# HELP....with existing Home Theater



## stephennuts (Oct 9, 2011)

HI Guys/Gals

I am a newbie,and had a complete HT installed 10 yrs ago with Main Theater,multiple TV's,and sound system on two other levels(theater room,main living area and pool)

We have decided to upgrade to new LCD high-def flat panals(old TV was boxed in Rear-projection floor model...lol)

Where do I start,and are there any companies in the Nassau County/Long Island area that will install a new remote(was an old Pronto) and recalibrate the entire system.The majority of the rack component system is ROTEL and speakers/surround sound are B&W

Any help would be helpful!

Thanks so much
Stephen


----------



## tonyvdb (Sep 5, 2007)

Have you given any thought to going with a projector and screen.
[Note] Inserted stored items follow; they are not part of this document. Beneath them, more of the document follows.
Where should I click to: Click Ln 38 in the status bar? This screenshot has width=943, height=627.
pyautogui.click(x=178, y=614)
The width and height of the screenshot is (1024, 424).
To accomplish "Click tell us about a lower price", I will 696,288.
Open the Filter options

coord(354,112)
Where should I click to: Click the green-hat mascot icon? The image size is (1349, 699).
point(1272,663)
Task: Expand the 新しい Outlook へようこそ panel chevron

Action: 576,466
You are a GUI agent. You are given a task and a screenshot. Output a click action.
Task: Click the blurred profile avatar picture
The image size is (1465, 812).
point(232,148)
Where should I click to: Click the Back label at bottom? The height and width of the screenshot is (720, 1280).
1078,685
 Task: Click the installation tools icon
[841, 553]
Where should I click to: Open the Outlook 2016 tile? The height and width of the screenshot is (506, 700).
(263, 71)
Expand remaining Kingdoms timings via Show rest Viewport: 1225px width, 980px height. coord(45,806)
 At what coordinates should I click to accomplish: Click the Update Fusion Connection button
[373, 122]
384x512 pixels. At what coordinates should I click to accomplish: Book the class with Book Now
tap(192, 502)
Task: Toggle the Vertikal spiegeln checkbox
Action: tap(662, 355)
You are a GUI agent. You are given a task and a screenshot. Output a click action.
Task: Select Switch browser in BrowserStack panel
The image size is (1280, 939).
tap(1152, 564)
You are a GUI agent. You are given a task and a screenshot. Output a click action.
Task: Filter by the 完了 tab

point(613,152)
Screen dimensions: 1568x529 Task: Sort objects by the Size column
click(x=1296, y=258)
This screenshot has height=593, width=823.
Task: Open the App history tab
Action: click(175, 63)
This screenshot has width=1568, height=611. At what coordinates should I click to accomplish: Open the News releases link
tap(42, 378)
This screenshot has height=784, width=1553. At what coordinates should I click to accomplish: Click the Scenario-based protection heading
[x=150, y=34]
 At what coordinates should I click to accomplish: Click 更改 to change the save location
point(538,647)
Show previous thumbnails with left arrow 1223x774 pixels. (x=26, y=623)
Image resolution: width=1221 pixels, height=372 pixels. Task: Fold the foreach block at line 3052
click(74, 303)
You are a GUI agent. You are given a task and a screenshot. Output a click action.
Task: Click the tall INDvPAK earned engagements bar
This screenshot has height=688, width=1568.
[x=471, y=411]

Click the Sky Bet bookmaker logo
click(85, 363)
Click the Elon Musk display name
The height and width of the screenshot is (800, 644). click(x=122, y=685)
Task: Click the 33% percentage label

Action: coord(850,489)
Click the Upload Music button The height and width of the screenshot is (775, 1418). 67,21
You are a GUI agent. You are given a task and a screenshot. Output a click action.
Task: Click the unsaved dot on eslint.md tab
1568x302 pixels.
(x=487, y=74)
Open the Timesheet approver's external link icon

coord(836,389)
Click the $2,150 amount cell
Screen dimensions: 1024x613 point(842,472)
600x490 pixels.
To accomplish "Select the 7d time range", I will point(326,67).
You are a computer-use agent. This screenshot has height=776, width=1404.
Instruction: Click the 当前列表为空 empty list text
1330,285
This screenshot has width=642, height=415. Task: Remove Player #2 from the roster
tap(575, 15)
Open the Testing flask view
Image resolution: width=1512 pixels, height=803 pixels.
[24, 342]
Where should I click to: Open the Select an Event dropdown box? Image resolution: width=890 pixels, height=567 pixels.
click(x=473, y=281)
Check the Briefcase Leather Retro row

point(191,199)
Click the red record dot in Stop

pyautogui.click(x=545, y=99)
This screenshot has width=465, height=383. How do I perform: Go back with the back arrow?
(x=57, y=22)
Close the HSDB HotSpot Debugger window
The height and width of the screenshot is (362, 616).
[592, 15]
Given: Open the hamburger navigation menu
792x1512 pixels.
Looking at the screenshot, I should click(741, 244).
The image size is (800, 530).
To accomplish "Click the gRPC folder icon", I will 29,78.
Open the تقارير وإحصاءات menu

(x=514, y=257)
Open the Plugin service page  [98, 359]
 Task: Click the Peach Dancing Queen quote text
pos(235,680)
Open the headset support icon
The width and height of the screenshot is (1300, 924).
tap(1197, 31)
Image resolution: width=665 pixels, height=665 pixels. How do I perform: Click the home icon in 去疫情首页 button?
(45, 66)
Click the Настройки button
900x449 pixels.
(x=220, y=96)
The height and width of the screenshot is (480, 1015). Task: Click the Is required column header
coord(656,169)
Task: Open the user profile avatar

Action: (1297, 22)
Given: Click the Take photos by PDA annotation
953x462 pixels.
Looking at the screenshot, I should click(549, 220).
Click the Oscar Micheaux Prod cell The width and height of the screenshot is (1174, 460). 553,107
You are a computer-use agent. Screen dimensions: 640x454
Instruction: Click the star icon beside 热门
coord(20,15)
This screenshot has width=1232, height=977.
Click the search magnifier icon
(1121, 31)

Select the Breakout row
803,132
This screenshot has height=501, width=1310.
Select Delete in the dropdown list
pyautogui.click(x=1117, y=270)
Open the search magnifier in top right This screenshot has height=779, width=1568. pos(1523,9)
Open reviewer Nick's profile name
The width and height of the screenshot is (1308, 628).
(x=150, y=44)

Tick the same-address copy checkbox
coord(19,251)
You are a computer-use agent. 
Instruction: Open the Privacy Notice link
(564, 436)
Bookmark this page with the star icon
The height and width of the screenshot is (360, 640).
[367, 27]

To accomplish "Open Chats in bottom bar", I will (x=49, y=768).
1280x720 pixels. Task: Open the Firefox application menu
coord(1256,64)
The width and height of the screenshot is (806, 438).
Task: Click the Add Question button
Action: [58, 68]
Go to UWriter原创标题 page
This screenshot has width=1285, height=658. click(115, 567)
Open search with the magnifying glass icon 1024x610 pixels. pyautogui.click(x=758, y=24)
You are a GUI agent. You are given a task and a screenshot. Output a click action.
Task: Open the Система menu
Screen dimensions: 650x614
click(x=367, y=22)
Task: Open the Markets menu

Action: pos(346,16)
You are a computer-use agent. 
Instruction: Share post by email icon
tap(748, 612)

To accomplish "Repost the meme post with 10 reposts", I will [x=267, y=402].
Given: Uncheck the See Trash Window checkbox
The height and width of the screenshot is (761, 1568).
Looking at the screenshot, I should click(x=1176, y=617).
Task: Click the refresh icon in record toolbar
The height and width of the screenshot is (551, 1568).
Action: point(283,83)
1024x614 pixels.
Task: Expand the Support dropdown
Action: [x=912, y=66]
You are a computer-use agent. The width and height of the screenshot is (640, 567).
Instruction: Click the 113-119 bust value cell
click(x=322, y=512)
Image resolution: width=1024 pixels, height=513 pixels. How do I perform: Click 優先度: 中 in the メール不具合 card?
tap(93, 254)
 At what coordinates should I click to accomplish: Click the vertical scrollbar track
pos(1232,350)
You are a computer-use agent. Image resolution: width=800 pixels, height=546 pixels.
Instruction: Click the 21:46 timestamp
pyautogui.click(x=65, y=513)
Front projection costs have come down dramatically and gives you a much larger viewing area.


----------



## stephennuts (Oct 9, 2011)

I have already bought the 3 LCD's already

1-55" and 2-19" upper TV's

Thanks


----------



## eugovector (Sep 4, 2006)

You can find an ISF calibrator here: http://www.imagingscience.com/

They will likely work for or have connections with a total AV install company that can do the installation you are looking for.


----------



## stephennuts (Oct 9, 2011)

Hi Eugovector

I pulled up the "New York" page" on that site..........are you saying the various co's will have techies that can reconfigure/re-install the existing theater?

Once again Thanks!


----------



## eugovector (Sep 4, 2006)

Yes, in addition to calibrations, most do install/configs.


----------



## stephennuts (Oct 9, 2011)

Thanks SO much........I called a few in my area(Nassau County) and will keep you updated

This is a FANTASTIC forum!

Stephen:bigsmile:


----------



## eugovector (Sep 4, 2006)

You are welcome.


----------